=== Section Start ===

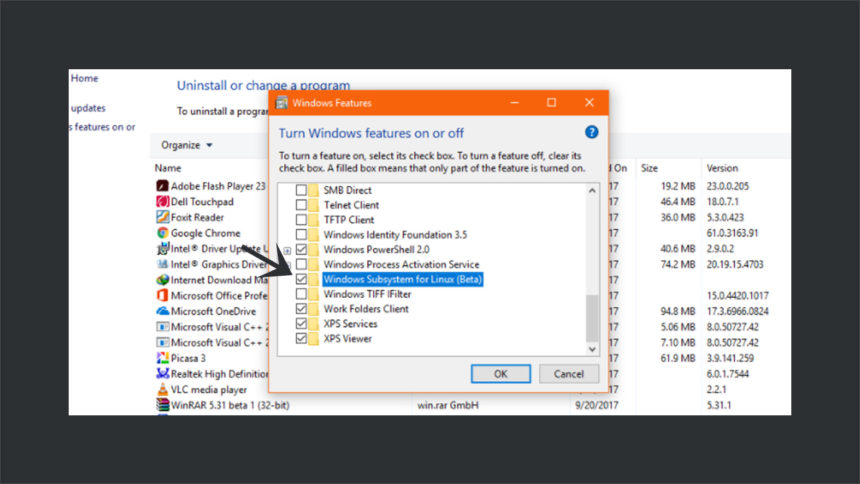Select the Picasa 3 icon

[162, 358]
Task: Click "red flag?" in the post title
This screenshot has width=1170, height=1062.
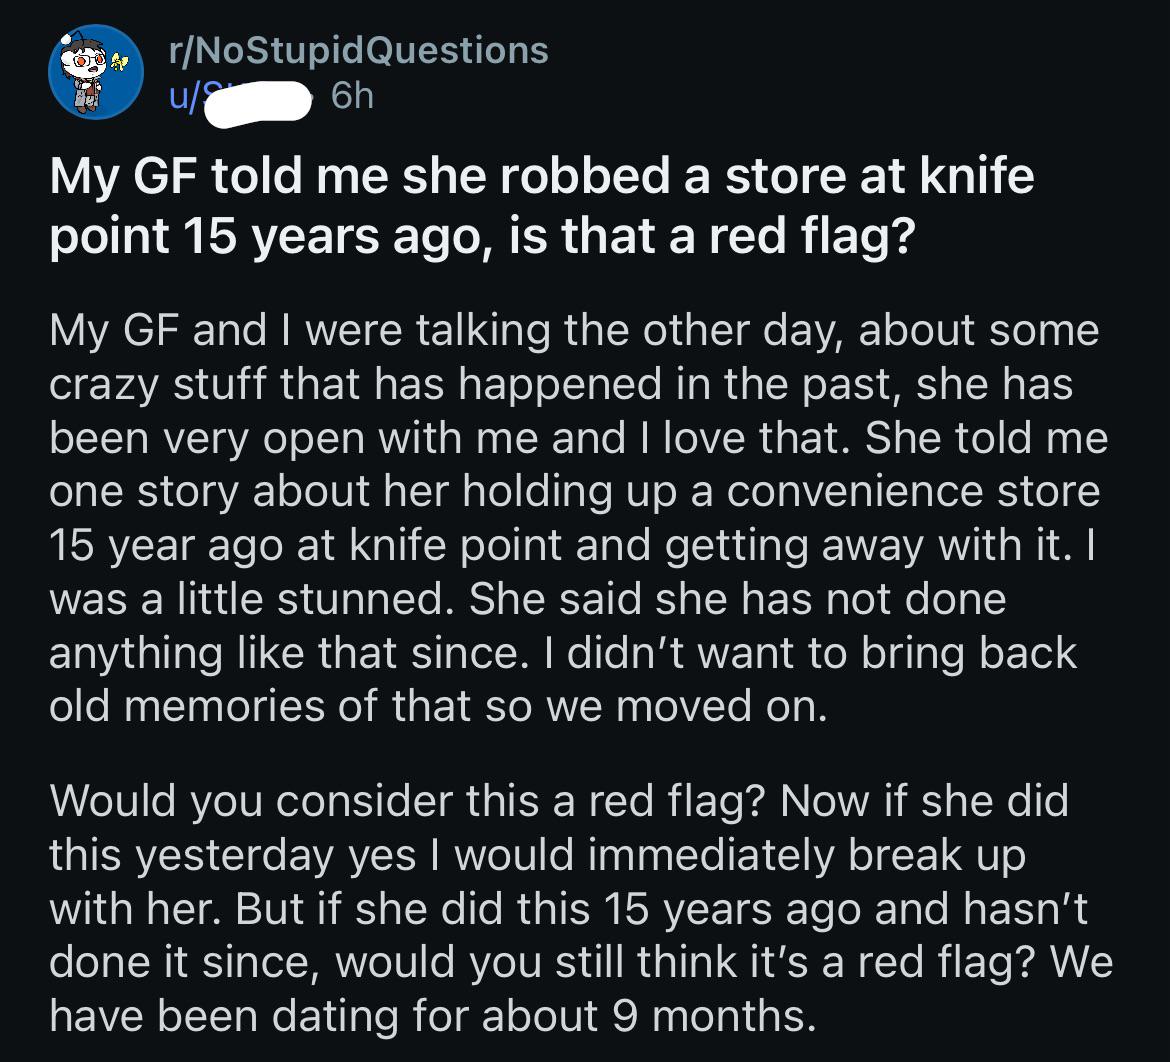Action: click(812, 237)
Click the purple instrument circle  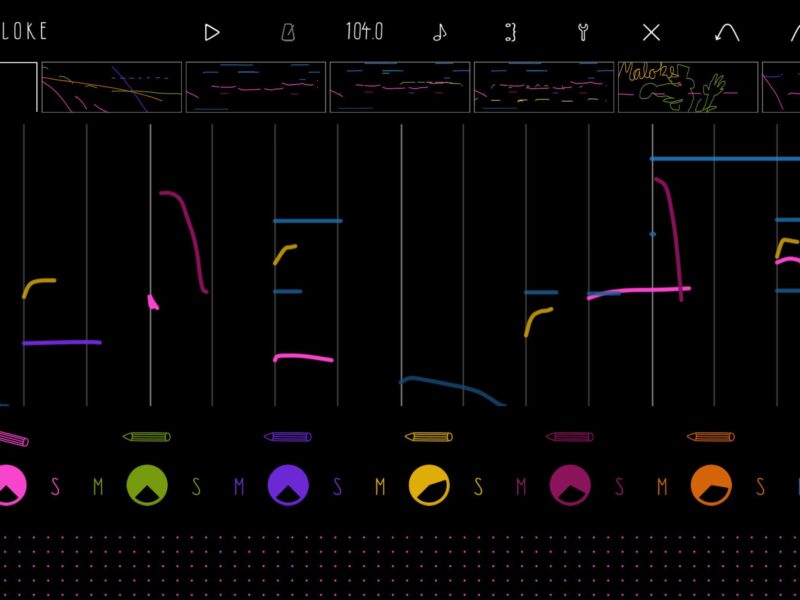[x=288, y=485]
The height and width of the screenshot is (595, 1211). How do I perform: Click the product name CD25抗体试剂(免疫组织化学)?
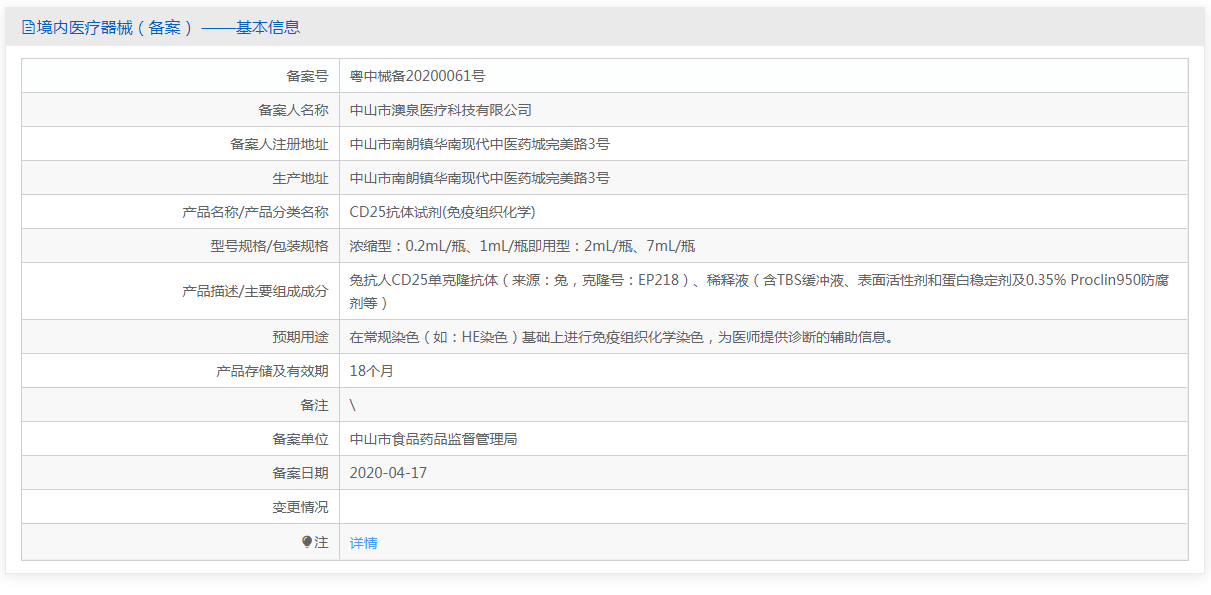coord(443,212)
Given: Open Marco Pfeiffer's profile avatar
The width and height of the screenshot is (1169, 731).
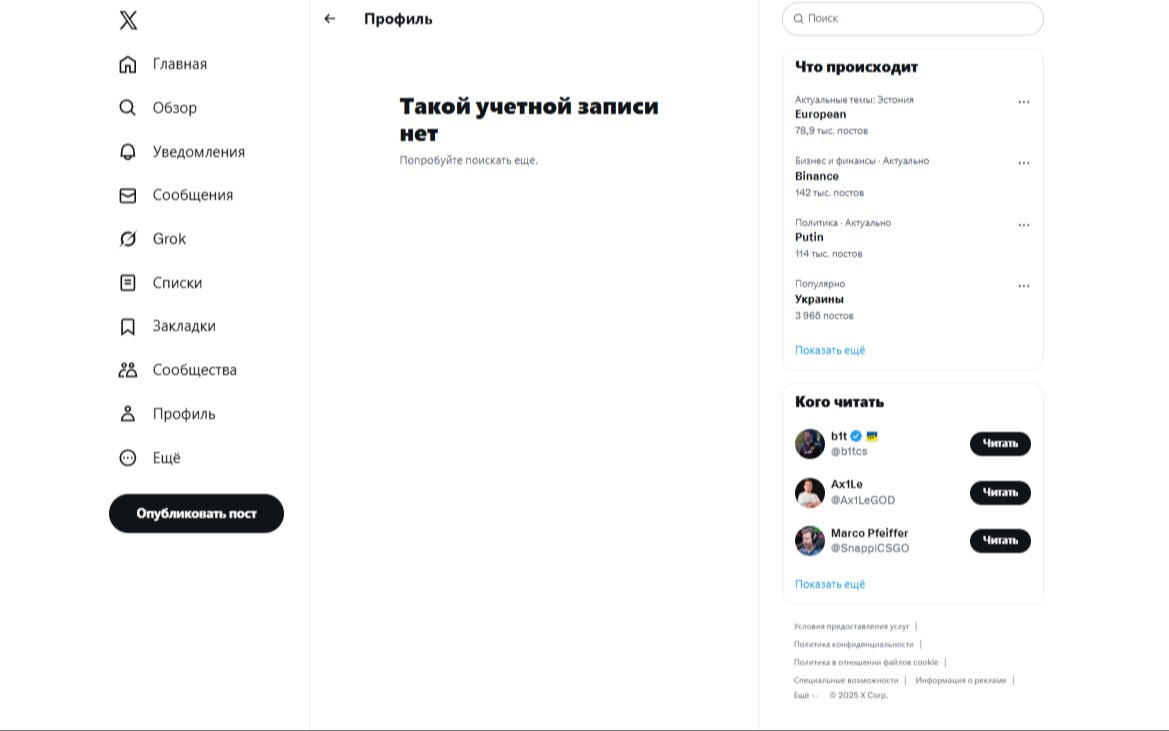Looking at the screenshot, I should coord(810,541).
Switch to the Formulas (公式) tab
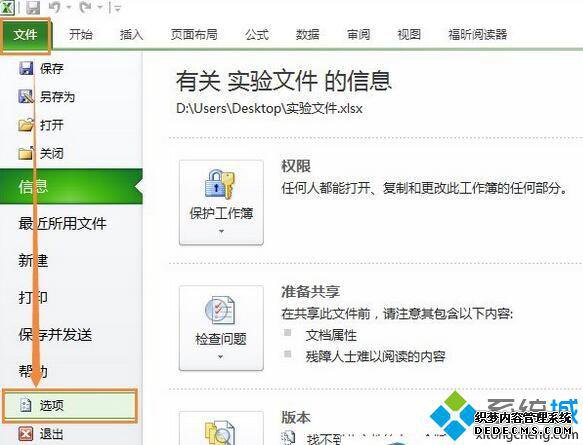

=== Section End ===

Try it: Using the records above, extract exactly and only the lines from the one with "The width and" through the final line, inclusive, leaving out pictures.

Completed exercise:
The width and height of the screenshot is (1169, 731).
Looking at the screenshot, I should coord(810,541).
Switch to the Formulas (公式) tab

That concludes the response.